Clearly, his recent darker roles have worn off on him. That said, Green Inferno and Spy Kids are very different movies; for Sabara, the change of pace is what makes it fun.

"Being a kid actor I was like, 'This looks like a fun little transition and being a stoner guy,'" he says, talking about his Inferno character, Lars. "I was blown away. The film was way more graphic than the words in the script."

After Green Inferno, Sabara definitely has the chops to do a darker, grittier, mature and possibly even bloodier Spy Kids, although it might freak out his youngest fans. The actor still gets recognized to this day for playing Juni Cortez— thanks in large part to Netflix. All four movies (the first one being Sabara's personal favorite, he says) are on the streaming service, giving twentysomethings a nostalgic touchstone and introducing the Spy Kids universe to a whole new audience.

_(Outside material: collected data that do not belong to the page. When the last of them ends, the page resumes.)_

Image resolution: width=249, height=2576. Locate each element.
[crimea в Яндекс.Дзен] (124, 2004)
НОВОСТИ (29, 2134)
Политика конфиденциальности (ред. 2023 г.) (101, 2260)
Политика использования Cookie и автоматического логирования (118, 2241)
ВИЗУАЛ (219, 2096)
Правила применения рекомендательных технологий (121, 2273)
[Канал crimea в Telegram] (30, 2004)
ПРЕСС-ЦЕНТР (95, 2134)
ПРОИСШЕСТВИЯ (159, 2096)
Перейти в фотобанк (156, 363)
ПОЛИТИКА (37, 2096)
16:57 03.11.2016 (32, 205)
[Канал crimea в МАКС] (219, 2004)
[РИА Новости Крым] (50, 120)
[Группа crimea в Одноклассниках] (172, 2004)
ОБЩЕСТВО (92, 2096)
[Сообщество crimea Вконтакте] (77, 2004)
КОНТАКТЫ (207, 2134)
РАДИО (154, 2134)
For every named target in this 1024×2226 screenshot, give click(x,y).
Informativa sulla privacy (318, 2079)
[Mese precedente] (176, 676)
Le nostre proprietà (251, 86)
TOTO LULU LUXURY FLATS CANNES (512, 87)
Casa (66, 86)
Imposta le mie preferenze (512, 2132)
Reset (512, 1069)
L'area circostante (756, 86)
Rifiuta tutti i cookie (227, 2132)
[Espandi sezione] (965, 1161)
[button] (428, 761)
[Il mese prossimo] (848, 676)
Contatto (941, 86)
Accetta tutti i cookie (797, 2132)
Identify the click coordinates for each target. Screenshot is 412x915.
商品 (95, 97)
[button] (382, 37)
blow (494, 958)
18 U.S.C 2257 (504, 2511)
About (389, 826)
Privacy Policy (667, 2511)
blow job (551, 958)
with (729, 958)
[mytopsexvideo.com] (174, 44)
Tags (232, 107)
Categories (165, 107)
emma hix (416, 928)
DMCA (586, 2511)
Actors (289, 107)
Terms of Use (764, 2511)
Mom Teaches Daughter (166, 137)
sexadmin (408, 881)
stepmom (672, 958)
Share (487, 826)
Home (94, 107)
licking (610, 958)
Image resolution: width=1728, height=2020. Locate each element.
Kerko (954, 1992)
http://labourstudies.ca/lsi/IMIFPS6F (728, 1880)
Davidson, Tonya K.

"I'm getting recognized from little kids," says the 23-year-old actor. "For awhile there was a time when the parents would be with their younger kids. The parents would recognize me, but their kids wouldn't, but now that it's on Netflix, it's different."

Still, despite Spy Kids' popularity and his work on shows like Weeds and Wizards of Waverly Place, Sabara initially thought he wasn't going to get a role in The Green Inferno. After hearing about the project from his friend and now co-star Aaron Burns, he decided he wanted to be involved in any way possible, especially because of how much he admired the film's director, Eli Roth (Cabin Fever, Hostel).

"He [Aaron] told me Eli [Roth] was involved, and I just wanted to watch Eli, cause I've been Eli's fan forever," Sabara says.

Sabara was eventually cast as Lars, the movie's token stoner/comic relief, and he ended up working with a Peruvian tribe that Roth had hired for the film to play the — (spoiler!) — cannibals who take the activists captive. Sabara says that filming with the group was definitely an interesting experience ("We took a lot of selfies," he says) — especially when they discovered the uniqueness that is the actor's red hair. Still, between kidnapping, violence, cannibalism, The Green Inferno is packed with a plenty of things that push the envelope. That said, it's not for the faint of heart. For Sabara, the best way to describe it is as an "everything movie."

"You're freaked out and you laugh," he says. "There's drama, thrills, chills... He [Roth] takes something twisted and keeps you there the entire time."

So if that R-rated Spy Kids sequel ever does happen, it looks like there's a director who'd definitely be up for the challenge.